A: The vibraphone was invented in 1929, and I started playing it at six years old in 1949. I had no idea about its history or its role. I stumbled into it because a woman who lived nearby played it and gave lessons. My older sister already played piano, so when my parents decided to find music lessons for me, they had to find something else, and came across this teacher. It wasn't until my teen years that I became aware that there was a whole world of music out there. I didn't start finding records until I was a teenager. By then, I had developed a fair amount of facility with the instrument, and had spent so much time with it that the sound of it and the way of playing it was pretty much second nature to me. So at that point, even though I experimented with other instruments for a few months at a time, I always came back to the vibraphone. It was a great opportunity, because it was a new instrument, and there were many techniques and potential uses that had not yet been exploited. Because I was the first, I was able to establish my own identity and put my own mark on the instrument. It was one of those rare, one-time-only opportunities.
Q: How would you define the technique you employed?
A: I treated the instrument as a keyboard. It looks like a piano. But up to that point, people had played it with two mallets, and a single line of melody, like a horn or a voice. I played alone, in my small town in Indiana, and I needed harmony. It sounded empty. So I kept playing with four mallets and adding notes and filling in chords and so on, and became fluent at playing that way. So I think like a pianist and play as a keyboard player. It allows the instrument to do a wider range of things. It can accompany other instruments. It can play unaccompanied, and still sound complete. There are a lot more opportunities for texture and color because of that capability.
Q: In terms of the elements that mark pop music's lyrics and sound -- there are social, psychological, emotional, sensual, intellectual. It's probably all of those.
A: Yes. Music is one of the most basic experiences for human beings. We're the only animal that reacts to music that I'm aware of. You can put on a record with a driving beat, and you're sitting in the living room, and your body is now moving with it. You look down at the family dog who's lying on the couch next to you, and it's totally unaware that there's a beat going on. It doesn't feel that rhythm. It doesn't want to move with it. There's no sense of wanting to synchronize with it. It's a uniquely human thing, a fantastic, intuitive language. To me it doesn't matter if it's classical or pop or Japanese. It has that capability, and it reaches us not only on the subliminal level, but also communicates culturally.
Q: Is there such a thing as an American sound in music?
A: Yes. It's no one thing, just like there's no one European sound -- there's French classical music, German, Italian, opera, string quartets. But nonetheless there are certain elements that are frequently there, and a certain kind of sensibility to it that you sort of identify as American pop -- a style that's there even though it's very hard to describe it in words. There's diversity, a freshness, and that unique influence that has been at the root of American pop and jazz -- which is blues. Even though it's highly evolved into other strains, that presence still sets American pop apart from the music of other countries.
Q: Do you see any trends on the horizon in pop music?

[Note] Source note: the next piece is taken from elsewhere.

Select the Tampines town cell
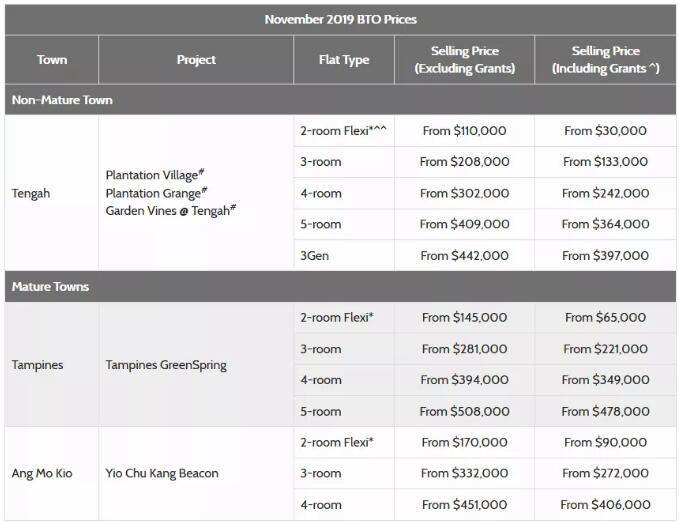Image resolution: width=679 pixels, height=522 pixels. pyautogui.click(x=37, y=365)
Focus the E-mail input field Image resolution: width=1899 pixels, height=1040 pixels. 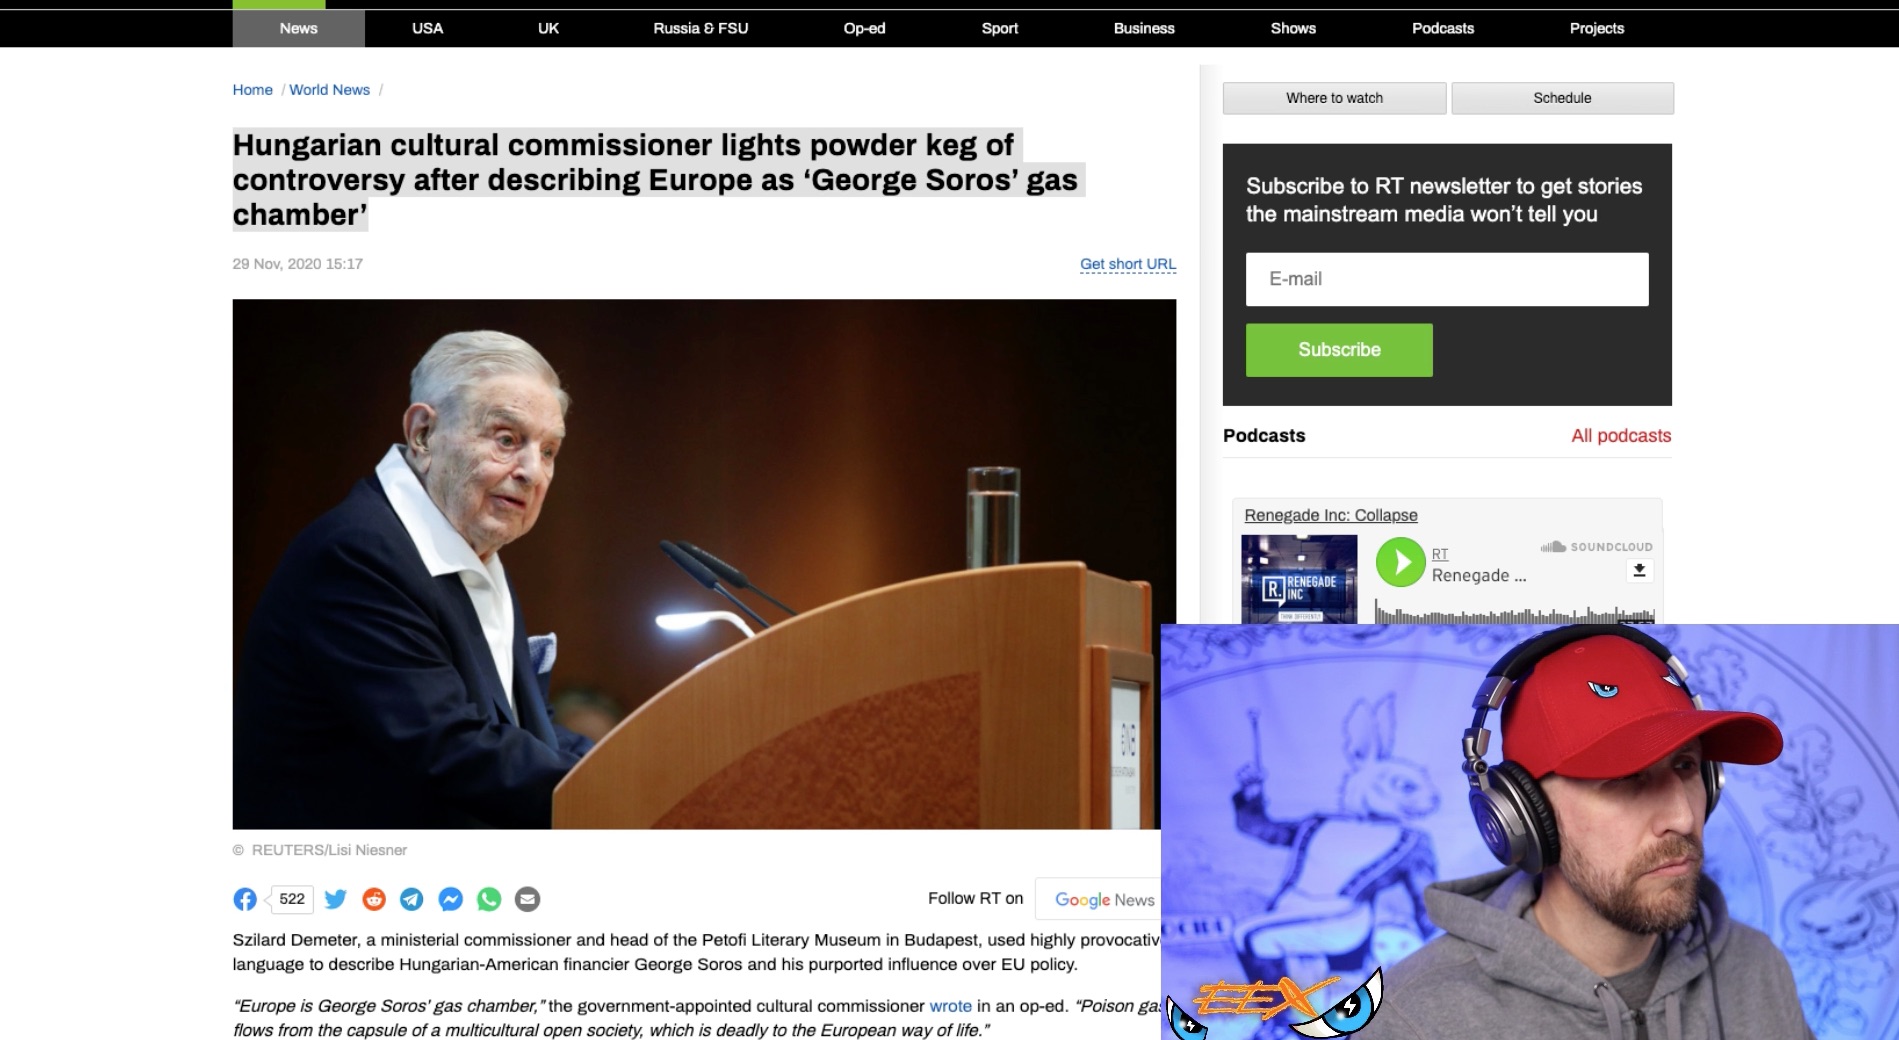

A: I don't. People ask me that about jazz all the time -- where it's headed. Now that jazz and pop music have become so diversified, there's no telling. There used to be one "hit parade," one "top ten." Now there are so many different categories and subcategories, that the name of the game these days is diversity. It's an incredible range of choice, something that suits your mood for any occasion, and any kind of influences that you want to see included. It's great for music, and great for the listener.